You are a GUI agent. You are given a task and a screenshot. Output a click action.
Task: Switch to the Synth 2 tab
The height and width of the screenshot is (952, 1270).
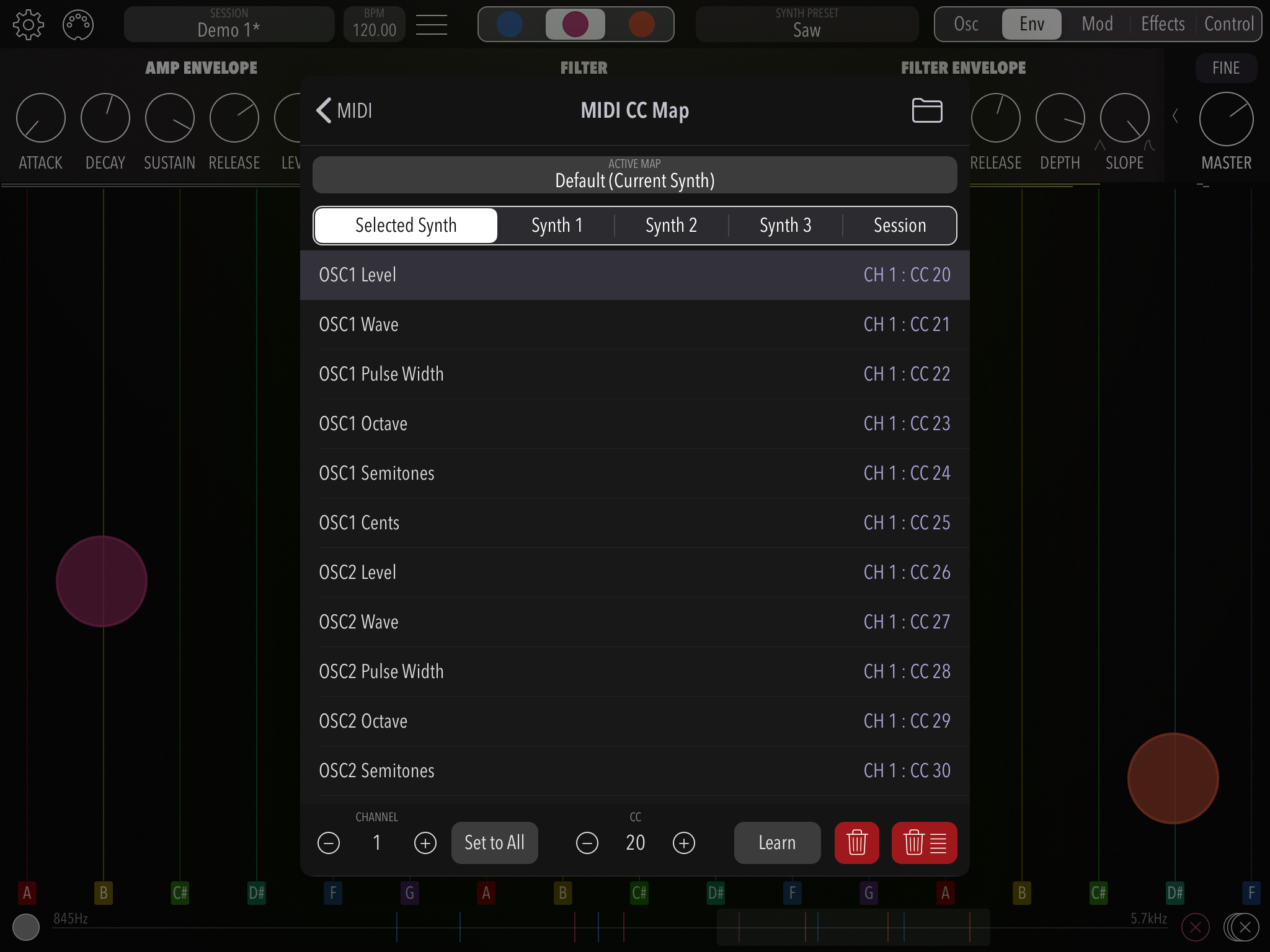[671, 226]
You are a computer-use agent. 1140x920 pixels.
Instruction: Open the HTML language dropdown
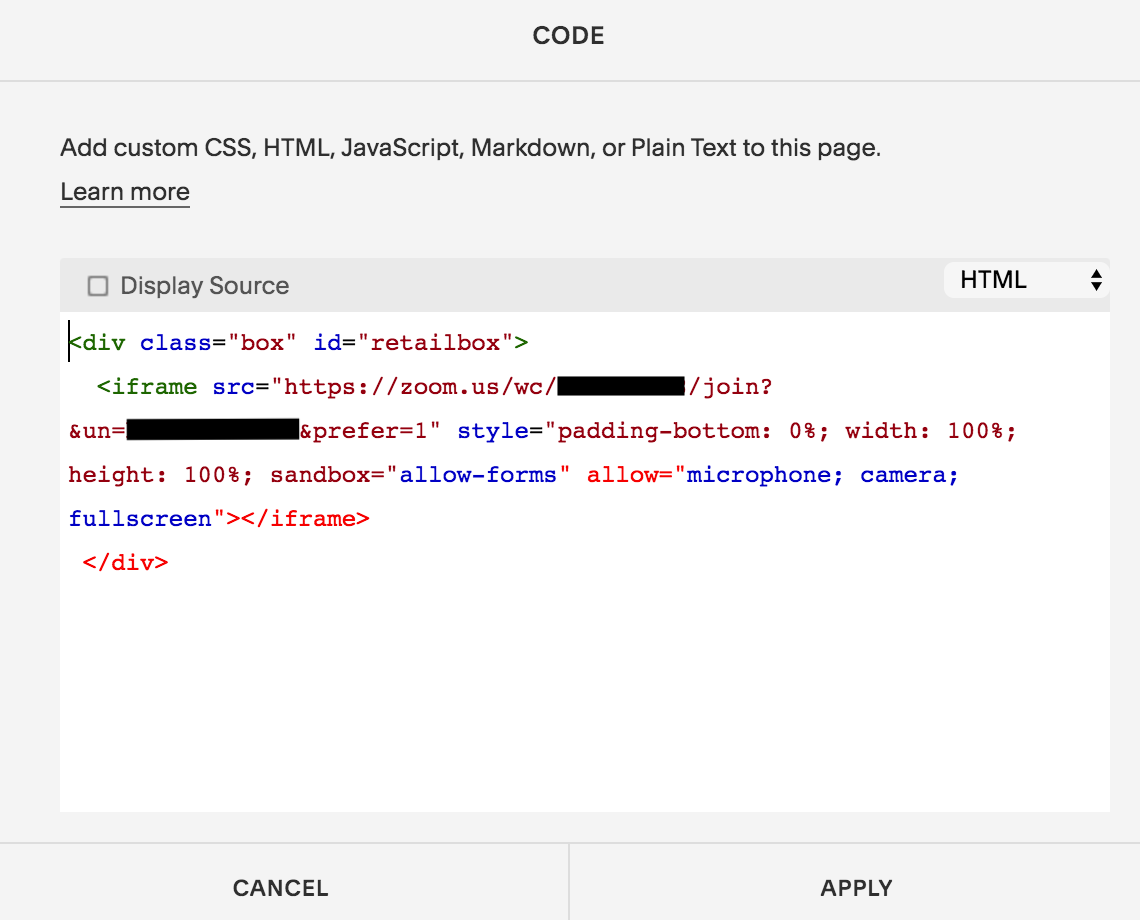point(1024,280)
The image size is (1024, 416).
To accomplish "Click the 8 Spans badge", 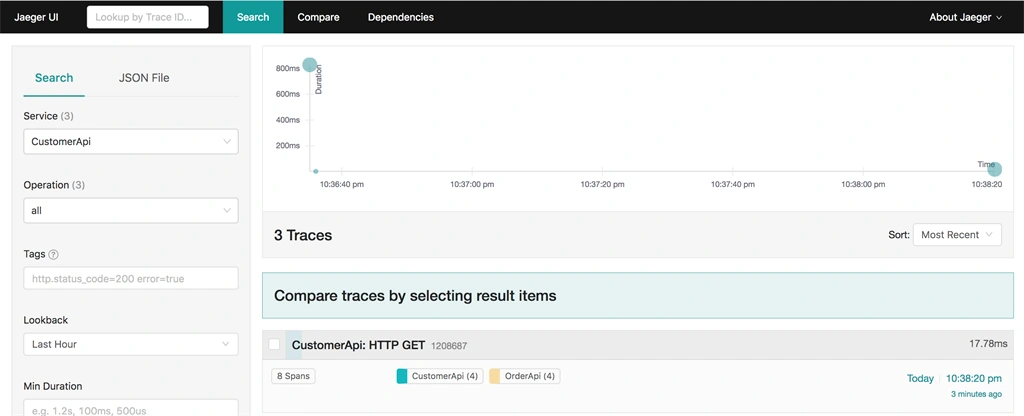I will pyautogui.click(x=293, y=376).
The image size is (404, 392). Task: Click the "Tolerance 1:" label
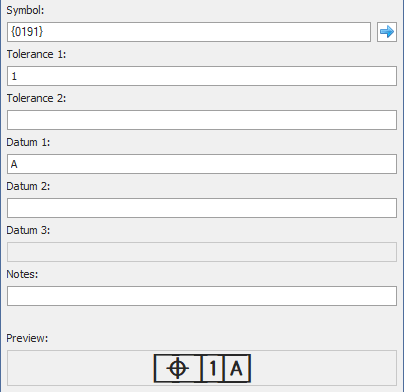(x=36, y=54)
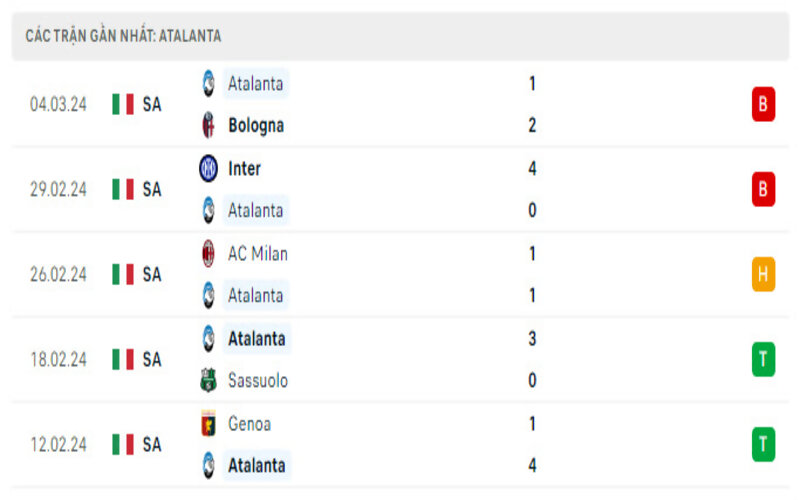Click the 18.02.24 match date
This screenshot has height=500, width=800.
pos(59,359)
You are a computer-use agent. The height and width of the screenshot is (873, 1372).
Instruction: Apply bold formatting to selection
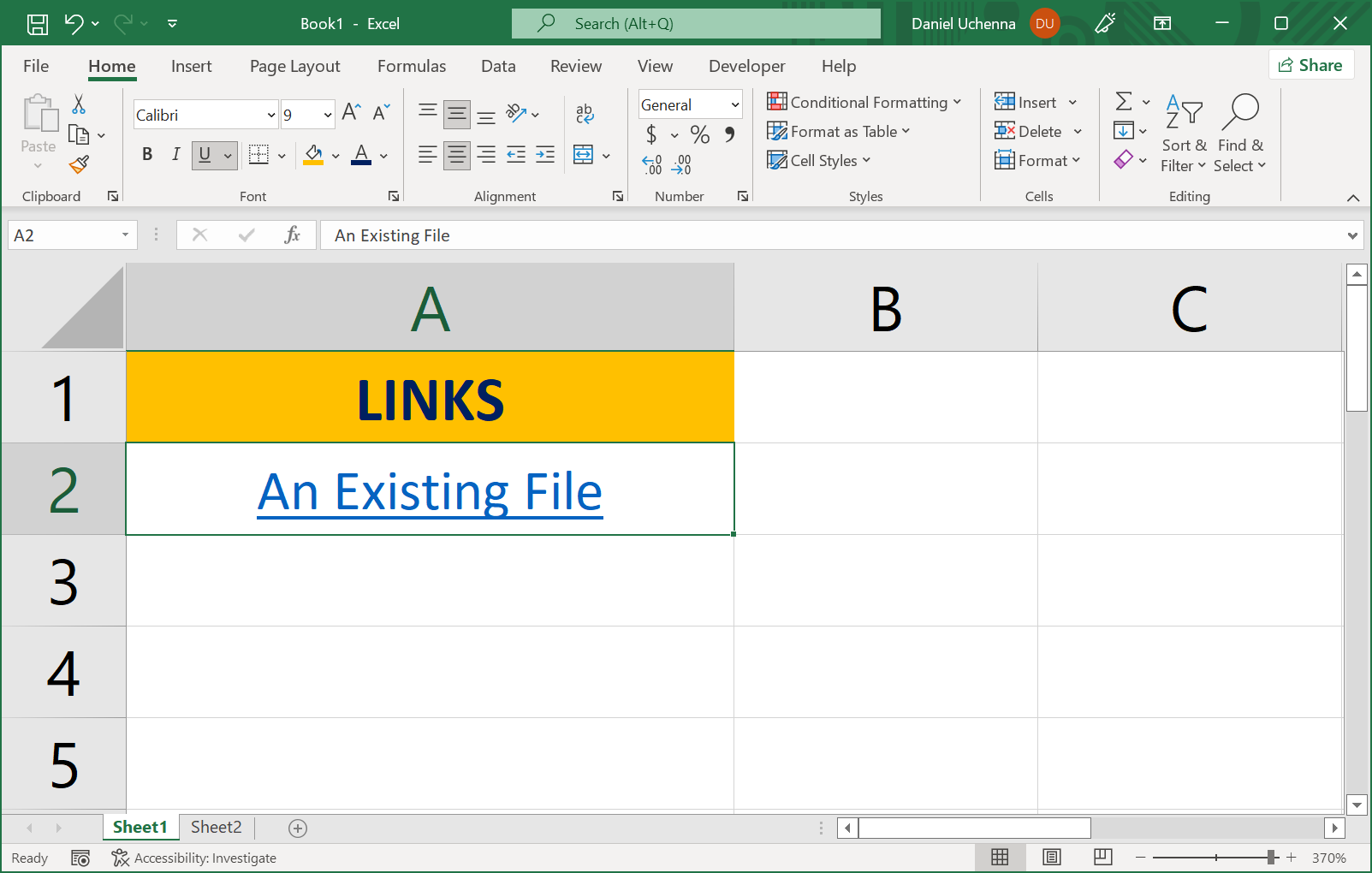(146, 155)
_ _ _ _
* [Consegna]
Puoi ricopiare identiche le righe dei record, dalla riga che contiene "The image size is (404, 392)." fino alla fine dei record, estremi compresi, lasciando fuori le immagini?

* [Risultato]
The image size is (404, 392). Task: Click the "Tolerance 1:" label
(x=36, y=54)
Click the 18.02.24 match date
This screenshot has height=500, width=800.
pos(59,359)
You are a computer-use agent. The height and width of the screenshot is (873, 1372).
Instruction: Apply bold formatting to selection
(146, 155)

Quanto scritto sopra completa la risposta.